Seamless Adaptation of Pre-trained Foundation Models for Visual Place Recognition

The paper "Towards Seamless Adaptation of Pre-trained Models for Visual Place Recognition" addresses a significant challenge in leveraging pre-trained vision models for Visual Place Recognition (VPR). The primary focus is on bridging the gap between the pre-training tasks and VPR to harness the full potential of pre-trained models. This paper introduces a novel method, named SelaVPR, aimed at efficiently adapting foundation models like DINOv2 for the VPR task.

Key Contributions

  1. Hybrid Adaptation Framework:
    • The authors propose a hybrid adaptation mechanism that consists of global and local adaptation modules.

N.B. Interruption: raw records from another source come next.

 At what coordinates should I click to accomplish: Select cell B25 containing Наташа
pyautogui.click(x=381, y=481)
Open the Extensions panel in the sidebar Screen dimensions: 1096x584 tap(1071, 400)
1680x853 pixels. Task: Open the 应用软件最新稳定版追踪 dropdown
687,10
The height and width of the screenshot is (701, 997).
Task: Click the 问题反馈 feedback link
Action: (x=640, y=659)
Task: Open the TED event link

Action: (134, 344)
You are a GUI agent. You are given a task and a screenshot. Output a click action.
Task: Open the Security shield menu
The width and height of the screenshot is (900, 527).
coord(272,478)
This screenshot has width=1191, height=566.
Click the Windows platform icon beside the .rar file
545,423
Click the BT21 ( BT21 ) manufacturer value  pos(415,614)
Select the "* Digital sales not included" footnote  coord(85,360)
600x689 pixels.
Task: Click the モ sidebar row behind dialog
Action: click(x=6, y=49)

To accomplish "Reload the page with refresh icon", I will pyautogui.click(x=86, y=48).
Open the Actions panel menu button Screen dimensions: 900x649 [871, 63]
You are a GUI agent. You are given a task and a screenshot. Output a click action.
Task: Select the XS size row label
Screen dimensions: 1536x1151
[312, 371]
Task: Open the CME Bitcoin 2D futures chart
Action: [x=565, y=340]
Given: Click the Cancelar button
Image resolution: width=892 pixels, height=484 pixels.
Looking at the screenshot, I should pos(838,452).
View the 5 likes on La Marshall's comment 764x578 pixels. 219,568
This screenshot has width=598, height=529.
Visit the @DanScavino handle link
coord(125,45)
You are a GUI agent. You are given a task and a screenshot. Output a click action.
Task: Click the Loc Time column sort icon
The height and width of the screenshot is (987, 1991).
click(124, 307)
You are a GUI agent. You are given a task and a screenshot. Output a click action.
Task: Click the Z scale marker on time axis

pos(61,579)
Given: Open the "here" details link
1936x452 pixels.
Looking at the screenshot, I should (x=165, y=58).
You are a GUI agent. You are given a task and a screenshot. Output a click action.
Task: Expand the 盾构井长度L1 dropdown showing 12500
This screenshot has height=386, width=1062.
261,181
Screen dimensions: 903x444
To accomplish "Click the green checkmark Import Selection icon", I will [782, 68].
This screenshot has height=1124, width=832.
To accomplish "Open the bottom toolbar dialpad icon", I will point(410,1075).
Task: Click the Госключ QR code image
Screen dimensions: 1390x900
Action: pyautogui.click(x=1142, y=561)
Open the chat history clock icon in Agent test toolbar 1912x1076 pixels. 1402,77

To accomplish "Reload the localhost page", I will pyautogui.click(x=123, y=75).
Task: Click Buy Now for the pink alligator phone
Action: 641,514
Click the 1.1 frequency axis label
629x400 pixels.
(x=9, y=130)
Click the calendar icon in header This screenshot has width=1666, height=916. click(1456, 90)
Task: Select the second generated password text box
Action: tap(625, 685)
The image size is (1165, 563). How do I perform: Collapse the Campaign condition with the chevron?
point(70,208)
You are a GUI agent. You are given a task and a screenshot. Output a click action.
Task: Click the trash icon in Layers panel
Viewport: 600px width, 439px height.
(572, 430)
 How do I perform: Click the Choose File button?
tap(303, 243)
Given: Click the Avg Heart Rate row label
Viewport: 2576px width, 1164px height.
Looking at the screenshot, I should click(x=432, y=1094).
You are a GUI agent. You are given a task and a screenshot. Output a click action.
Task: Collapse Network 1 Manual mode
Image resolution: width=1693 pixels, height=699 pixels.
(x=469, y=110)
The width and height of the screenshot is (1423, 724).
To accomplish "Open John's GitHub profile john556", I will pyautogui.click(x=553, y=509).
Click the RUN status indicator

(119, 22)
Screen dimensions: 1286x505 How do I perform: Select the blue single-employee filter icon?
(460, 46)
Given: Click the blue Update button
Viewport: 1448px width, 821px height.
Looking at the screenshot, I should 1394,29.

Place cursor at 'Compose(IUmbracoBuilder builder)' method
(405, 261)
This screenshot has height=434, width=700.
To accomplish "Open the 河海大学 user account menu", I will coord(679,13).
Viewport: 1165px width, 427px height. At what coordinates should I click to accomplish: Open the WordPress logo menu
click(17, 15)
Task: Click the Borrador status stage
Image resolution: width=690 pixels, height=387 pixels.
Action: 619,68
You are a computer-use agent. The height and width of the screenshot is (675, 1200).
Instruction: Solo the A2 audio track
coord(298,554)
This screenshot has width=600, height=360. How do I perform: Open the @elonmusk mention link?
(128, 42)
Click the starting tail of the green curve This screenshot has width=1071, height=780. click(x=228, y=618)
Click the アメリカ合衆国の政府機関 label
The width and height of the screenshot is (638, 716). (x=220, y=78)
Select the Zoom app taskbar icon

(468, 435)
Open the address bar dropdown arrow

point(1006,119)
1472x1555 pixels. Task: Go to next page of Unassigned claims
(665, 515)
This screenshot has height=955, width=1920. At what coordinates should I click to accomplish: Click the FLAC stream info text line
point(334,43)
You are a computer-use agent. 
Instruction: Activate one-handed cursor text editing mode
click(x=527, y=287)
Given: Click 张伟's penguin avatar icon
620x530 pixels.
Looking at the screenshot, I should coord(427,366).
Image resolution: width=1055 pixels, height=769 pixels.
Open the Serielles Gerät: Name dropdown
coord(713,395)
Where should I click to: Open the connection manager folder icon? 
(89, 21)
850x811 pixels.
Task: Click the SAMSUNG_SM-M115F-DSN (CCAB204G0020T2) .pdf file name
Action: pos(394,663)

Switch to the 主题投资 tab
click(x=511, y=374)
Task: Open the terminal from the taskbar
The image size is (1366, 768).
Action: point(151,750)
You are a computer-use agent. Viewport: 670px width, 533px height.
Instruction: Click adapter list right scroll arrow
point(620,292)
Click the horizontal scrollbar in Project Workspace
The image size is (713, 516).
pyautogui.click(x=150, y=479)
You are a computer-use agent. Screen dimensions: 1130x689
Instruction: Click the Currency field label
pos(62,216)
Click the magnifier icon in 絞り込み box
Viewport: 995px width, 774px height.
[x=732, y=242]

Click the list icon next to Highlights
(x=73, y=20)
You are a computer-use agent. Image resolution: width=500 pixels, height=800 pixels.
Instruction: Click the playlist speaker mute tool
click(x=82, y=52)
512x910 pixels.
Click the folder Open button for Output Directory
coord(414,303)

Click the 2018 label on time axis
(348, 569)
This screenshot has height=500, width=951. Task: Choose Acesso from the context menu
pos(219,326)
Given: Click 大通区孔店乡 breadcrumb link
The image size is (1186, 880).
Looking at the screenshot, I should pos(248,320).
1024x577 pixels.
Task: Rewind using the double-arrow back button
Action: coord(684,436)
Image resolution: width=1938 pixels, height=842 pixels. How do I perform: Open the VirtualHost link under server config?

The method employs lightweight adapters that facilitate global and local feature extraction without modifying the parameters of the pre-trained model. This hybrid adaptation efficiently utilizes the robust features of foundation models to enhance place recognition capabilities, focusing on salient landmarks crucial for identifying places.
  2. Mutual Nearest Neighbor Local Feature Loss:
    • A new loss function, the mutual nearest neighbor local feature loss, is introduced to guide the local adaptation module. It ensures that the adaptation process yields effective dense local features utilized for local matching. By avoiding time-intensive spatial verification techniques such as RANSAC, the proposed method significantly reduces retrieval runtime.
  3. Performance and Efficiency:
    • The proposed SelaVPR method demonstrates superior performance on various VPR benchmarks, including Tokyo24/7, MSLS, and Pitts30k, outperforming several state-of-the-art methods. Noteworthy is the method's ability to achieve these results with substantially less training data and computational requirements. For example, it utilizes only about 3% of the retrieval runtime compared to traditional two-stage VPR methods that rely on geometric verifications.

Methodology

The hybrid adaptation method leverages the Vision Transformer (ViT)-based pre-trained foundation model, DINOv2.

  • Global Adaptation:
    • This involves introducing adapters within transformer blocks to adjust the global feature extraction process, ensuring that the output representation is finely tuned to the VPR task.
  • Local Adaptation:
    • The local adaptation employs up-convolutional layers to upsample feature maps, enabling the model to produce dense local features essential for re-ranking in the two-stage VPR pipeline.

Implications and Future Directions

The research presents a well-structured solution to fully exploit pre-trained foundation models for VPR, efficiently bridging the pre-training fine-tuning gap. This holds substantial implications for improving VPR systems, particularly in dynamic environments with changing conditions and viewpoints. The proposed approach's efficiency and effectiveness pave the way for real-world large-scale VPR deployment and could be extended to other domain-specific recognition tasks.

Future work can explore enhancing the robustness of local feature adaptations, as well as integrating more advanced fine-tuning strategies that minimize the impact of domain shifts between pre-training and target tasks. Additionally, further exploration of the foundational models' capabilities in different environmental conditions can provide deeper insights and broader applications in diverse VPR scenarios.